As a HENRY or One Percenter, your time and energy is much better focused on the 3 biggest wins for high income earners:

  • Taxes
  • Investment expenses
  • Time

Focusing on these 3 areas will help you actually move the needle in your finances at the high-income earners level. Clipping coupons or living on rice and beans is not going to help you achieve your financial goals faster or live a better quality of life.

Tax Savings For High Income Earners

Unfortunately for W-2 employees, there are not many tax breaks available anymore. Donating to a charity or Donor Advised Fund (DAF) can be one way to help causes you support and reduce your tax bill.

Contributing to a 401k or similar retirement plan can also reduce your taxable income while building your retirement savings.

For business owners, there are strategies like S-Corporation election for LLCs to reduce your tax bill somewhat.

Unfortunately, even the best tax strategies cannot overcome our American progressive tax system.
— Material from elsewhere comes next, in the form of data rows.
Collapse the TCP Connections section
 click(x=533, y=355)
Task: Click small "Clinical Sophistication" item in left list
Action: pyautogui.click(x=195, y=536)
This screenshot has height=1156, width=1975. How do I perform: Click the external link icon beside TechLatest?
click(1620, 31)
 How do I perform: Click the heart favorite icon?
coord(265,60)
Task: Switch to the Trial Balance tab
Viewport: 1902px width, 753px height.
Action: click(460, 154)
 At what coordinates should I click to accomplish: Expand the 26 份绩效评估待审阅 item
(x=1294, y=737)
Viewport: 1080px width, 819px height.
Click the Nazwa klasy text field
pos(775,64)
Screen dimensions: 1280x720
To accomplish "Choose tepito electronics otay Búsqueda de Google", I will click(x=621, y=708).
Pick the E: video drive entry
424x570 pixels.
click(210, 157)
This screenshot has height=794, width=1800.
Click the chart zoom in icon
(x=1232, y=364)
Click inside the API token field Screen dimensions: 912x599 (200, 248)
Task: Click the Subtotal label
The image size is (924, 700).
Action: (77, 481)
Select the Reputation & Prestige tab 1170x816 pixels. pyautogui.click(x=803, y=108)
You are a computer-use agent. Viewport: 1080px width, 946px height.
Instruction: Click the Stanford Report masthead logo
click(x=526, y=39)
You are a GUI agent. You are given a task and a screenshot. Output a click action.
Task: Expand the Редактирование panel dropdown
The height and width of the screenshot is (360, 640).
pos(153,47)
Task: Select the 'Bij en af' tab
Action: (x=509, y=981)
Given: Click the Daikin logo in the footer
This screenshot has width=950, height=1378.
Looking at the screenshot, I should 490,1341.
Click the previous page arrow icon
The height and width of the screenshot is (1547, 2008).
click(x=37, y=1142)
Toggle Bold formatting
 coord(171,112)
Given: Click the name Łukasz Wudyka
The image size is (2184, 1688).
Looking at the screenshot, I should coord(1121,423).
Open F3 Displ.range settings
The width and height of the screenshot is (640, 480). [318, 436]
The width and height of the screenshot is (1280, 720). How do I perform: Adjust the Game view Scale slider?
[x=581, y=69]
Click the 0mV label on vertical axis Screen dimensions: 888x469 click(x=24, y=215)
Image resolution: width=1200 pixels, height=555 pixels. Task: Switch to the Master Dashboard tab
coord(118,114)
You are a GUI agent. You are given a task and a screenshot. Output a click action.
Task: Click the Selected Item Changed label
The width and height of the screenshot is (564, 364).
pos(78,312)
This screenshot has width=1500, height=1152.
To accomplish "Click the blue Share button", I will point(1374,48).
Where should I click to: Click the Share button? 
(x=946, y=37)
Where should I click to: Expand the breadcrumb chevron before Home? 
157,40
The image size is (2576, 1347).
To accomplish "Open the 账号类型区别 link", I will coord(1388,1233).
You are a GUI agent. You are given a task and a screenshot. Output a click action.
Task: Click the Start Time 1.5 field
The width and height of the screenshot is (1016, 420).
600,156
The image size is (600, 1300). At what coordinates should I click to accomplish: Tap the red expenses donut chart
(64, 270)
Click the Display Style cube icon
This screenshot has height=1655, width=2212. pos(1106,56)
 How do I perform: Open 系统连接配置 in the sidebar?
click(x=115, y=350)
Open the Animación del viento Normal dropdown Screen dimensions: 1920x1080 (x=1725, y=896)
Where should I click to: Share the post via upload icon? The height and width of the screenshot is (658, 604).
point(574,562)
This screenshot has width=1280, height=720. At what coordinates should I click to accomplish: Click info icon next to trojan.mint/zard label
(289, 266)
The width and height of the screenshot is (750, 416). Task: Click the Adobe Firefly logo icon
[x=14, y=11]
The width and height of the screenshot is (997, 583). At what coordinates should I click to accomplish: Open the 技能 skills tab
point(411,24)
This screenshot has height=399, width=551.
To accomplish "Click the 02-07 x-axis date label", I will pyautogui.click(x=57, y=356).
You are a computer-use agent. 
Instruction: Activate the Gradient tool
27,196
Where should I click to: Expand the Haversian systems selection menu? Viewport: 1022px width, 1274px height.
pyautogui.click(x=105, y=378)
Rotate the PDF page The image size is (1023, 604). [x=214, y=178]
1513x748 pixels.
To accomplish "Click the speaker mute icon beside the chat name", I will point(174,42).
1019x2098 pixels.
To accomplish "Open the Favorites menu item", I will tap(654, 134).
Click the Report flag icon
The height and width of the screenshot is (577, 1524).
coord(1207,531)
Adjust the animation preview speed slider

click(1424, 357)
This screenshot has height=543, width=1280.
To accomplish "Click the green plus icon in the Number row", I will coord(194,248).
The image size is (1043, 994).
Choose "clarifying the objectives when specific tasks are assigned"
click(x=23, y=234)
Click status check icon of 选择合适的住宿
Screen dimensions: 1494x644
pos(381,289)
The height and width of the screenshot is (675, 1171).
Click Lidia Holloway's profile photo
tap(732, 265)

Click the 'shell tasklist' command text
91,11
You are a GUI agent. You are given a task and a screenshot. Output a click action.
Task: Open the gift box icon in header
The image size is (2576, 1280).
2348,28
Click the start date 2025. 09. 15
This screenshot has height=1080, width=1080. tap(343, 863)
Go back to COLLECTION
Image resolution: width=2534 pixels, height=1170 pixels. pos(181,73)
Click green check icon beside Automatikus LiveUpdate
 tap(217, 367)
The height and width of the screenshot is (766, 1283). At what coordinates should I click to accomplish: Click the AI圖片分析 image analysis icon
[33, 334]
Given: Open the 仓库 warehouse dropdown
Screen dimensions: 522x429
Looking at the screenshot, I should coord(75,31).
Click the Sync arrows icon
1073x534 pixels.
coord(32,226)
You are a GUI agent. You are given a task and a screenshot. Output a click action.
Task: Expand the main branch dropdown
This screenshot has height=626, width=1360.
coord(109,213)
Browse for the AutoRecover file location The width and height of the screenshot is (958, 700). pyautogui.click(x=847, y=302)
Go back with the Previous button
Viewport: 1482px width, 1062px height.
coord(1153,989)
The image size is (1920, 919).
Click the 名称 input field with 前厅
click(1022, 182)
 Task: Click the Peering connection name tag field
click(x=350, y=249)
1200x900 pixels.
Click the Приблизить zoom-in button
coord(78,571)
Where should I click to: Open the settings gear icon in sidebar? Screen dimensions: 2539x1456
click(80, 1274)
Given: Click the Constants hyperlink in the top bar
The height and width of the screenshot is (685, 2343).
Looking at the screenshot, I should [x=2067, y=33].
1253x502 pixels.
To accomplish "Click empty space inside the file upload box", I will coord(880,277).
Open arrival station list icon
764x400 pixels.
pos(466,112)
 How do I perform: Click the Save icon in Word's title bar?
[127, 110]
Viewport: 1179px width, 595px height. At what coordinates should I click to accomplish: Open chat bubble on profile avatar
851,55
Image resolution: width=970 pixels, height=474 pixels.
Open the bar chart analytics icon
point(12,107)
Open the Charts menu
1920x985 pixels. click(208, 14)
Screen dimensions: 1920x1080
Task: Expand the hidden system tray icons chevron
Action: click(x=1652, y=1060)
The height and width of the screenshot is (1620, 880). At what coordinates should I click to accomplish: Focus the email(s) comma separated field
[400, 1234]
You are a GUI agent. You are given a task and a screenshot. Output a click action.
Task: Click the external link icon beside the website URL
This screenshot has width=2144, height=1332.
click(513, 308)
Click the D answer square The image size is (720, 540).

If you make a lot, expect to pay a lot in taxes.

Investment Expense Ratios

When your investment portfolio exceeds $1 million per year, a 1% annual assets under management (AUM) fee means $10,000 per year spent in just fees.

If you have a $10 million portfolio, 1% per year fee is $100,000. That’s almost the full time salary of an asset manager. What are you getting for that cost? Is it worth paying $1 million or more over the next 10 years to have someone manage your money?

Simply by moving to a lower cost asset manager, like Vanguard Personal Advisor Service (PAS), you can save hundreds of thousands. Vanguard charges 0.30% (30 basis points) for hands on asset management. That means a $10,000,000 portfolio will pay $30,000 per year in fees, saving you $70,000.

If you’re drawing down the standard 4% rule in retirement, adding an extra $70,000 to your available annual cash flow can mean a huge difference in quality of life.

And you’ll pay this fee no matter the performance of the fund. If you’re in a hedge fund, you might pay a 2% annual fee and 20% of any profits earned as well.

These asset fees kill returns and are a great place to focus on to reduce your expenses.


Time is the one resource all of us are granted equally every day. No matter how wealthy you are, you cannot buy more time. You can outsource or delegate many time sucking tasks though, which can return more time to you.

Focusing on how you spend your time and what you can outsource when you’re

What’s your hourly rate? If you make $1 million per year, it’s probably $500 per hour or more. If you can outsource a task you don’t derive pleasure from, such as cleaning the bathroom, mowing the lawn, or driving yourself to the airport: outsource it. Let someone else share in your wealth and hire them to help you.

It’s as simple as getting an Uber to the airport that drops you off curbside, rather than park in the economy lot and take a bus to the airport. That could save you 30-60 minutes, depending on the size of the airport, plus reduce your stress.